The universal rules apply on me and the universe provides for me just like it provides for the butterfly or the bat or the snake. The universe- god- gives them exactly what they need to survive, the right color, the right shape, the right digestive system, puts them in the right environment. You never find a polar bear or a penguin in the desert, everything is so perfectly right for their survival, and then I will realize that god will also provide for my survival and whatever I need to 'be'. Maybe I am transforming from a worm to a butterfly. Maybe this is the pain of birth. 

More Christmas ramblings

Israeli young soldiers brought up a lot of different feelings in me , especially the women. 

When i studied in Jordan i used to go back and forth in the holiday to the west bank, one of these times, i was in my 2nd year. 

I took back my books with me, and i had photos, me and the girls partying in the student hostel. i remember that the soldier who searched me was a beautiful young man - an Israeli soldier- who was exactly my age, he saw my books and he was pleasantly surprised, he was too in his second year studying computers and he had the same books, i felt that he was in pain for having to be in theses positions, he looked at the pictures and i felt the way he was looking was so engaged, like we could be very good friends.

[Data lines]

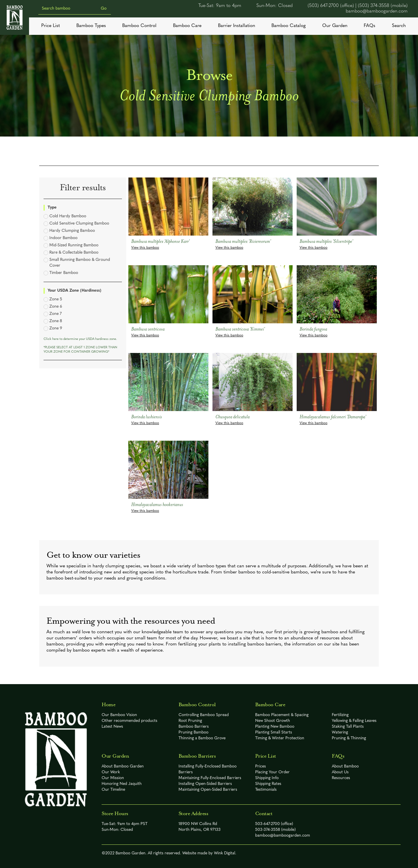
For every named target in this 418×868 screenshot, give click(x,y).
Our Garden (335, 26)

[Aim]
Answer from the Christmas ramblings above:
1. Which two animals does it say you never find in the desert?
2. In which country did the writer study?
3. What subject was the soldier studying?

[The result]
1. A polar bear and a penguin.
2. Jordan.
3. Computers.